26 Aprile 2024

7.5. RIAPPROPRIARSI DEL LESSICO PIÙ APPROPRIATO

Alla luce di quanto esposto finora verrebbe da chiedersi se non sia il caso di tornare ad utilizzare le parole che sono necessarie per definire le cose come sono, piuttosto che cercare nuovi linguaggi e nuove “narrazioni” che nulla fanno per svelare il grande inganno quotidiano perpetuato nei confronti di milioni di proletari sottomessi anzitutto culturalmente prima ancora che economicamente e socialmente. Chiaramente però questa provocazione non pretende di esaurire in poche righe un tema, quello della comunicazione politica e della propaganda, che richiederebbe ben altre riflessioni di quelle che ha saputo mettere in campo la variegata sinistra italiana negli ultimi decenni. Quest’ultima dovrebbe anzitutto interrogarsi sulla propria stessa identità, sulla quale tali dinamiche linguistiche influiscono certo non poco: cosa vuol dire infatti “sinistra italiana” oggi in un contesto in cui la maggioranza della società identifica il concetto di sinistra con l’organizzazione del PD? Che cosa significava “sinistra” invece in questo stesso paese 50 anni fa? È accettabile che perfino in documenti politici di partiti comunisti si trovino espressioni desolanti come “sinistra radicale”, termini imposti dalla borghesia con una risemantizzazione estremistica e denigratoria?
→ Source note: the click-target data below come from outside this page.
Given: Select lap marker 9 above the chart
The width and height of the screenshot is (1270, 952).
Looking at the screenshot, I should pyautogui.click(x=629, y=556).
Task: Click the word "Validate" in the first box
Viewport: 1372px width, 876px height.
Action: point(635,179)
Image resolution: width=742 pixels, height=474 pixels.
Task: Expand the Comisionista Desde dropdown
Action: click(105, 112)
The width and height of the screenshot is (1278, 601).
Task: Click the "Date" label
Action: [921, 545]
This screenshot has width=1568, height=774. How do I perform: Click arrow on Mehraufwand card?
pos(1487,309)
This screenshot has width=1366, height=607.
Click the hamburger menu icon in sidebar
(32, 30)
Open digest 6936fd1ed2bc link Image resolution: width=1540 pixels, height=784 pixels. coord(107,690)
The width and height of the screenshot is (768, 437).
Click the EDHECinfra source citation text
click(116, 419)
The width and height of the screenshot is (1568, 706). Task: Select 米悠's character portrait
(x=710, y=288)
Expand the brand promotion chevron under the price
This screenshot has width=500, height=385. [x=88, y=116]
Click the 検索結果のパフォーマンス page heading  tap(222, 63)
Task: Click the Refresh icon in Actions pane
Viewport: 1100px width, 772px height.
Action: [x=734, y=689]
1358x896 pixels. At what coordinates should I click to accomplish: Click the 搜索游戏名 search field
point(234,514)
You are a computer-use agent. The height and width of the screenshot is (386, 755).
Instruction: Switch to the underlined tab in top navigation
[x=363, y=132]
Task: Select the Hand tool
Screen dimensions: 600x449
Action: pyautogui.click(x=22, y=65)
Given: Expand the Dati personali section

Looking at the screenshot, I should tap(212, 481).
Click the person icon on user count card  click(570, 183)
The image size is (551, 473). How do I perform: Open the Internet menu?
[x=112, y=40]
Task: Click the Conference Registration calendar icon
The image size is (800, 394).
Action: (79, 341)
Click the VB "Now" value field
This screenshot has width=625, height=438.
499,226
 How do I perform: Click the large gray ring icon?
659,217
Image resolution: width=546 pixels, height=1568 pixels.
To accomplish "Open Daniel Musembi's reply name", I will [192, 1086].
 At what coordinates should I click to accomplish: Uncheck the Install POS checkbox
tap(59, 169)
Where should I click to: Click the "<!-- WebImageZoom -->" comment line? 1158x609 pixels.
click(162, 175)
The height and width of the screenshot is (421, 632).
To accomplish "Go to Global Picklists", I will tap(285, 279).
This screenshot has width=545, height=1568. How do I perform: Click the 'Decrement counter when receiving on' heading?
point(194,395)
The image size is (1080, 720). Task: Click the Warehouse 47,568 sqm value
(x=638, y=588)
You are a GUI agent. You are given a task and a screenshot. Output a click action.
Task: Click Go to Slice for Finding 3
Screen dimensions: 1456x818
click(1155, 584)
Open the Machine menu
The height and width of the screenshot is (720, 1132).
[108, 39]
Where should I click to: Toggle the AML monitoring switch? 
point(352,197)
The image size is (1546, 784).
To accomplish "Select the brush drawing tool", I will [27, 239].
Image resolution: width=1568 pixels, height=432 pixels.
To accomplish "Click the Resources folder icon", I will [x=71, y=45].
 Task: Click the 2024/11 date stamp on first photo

Forse il percorso culturale da seguire l’aveva avviato assai bene una personalità che pure marxista non era: Luciano Gallino, il quale, in polemica anche terminologica, aveva denominato uno dei suoi ultimi libri La lotta di classe dopo la lotta di classe87, non esitando a spiegare la realtà utilizzando le parole e le categorie del marxismo. «Le parole sono importanti», diceva Nanni Moretti in un suo famoso film [Palombella rossa, 1989]. In quell’occasione aveva ragione da vendere.
87. L. Gallino, La lotta di classe dopo la lotta di classe, Laterza, Roma-Bari 2012.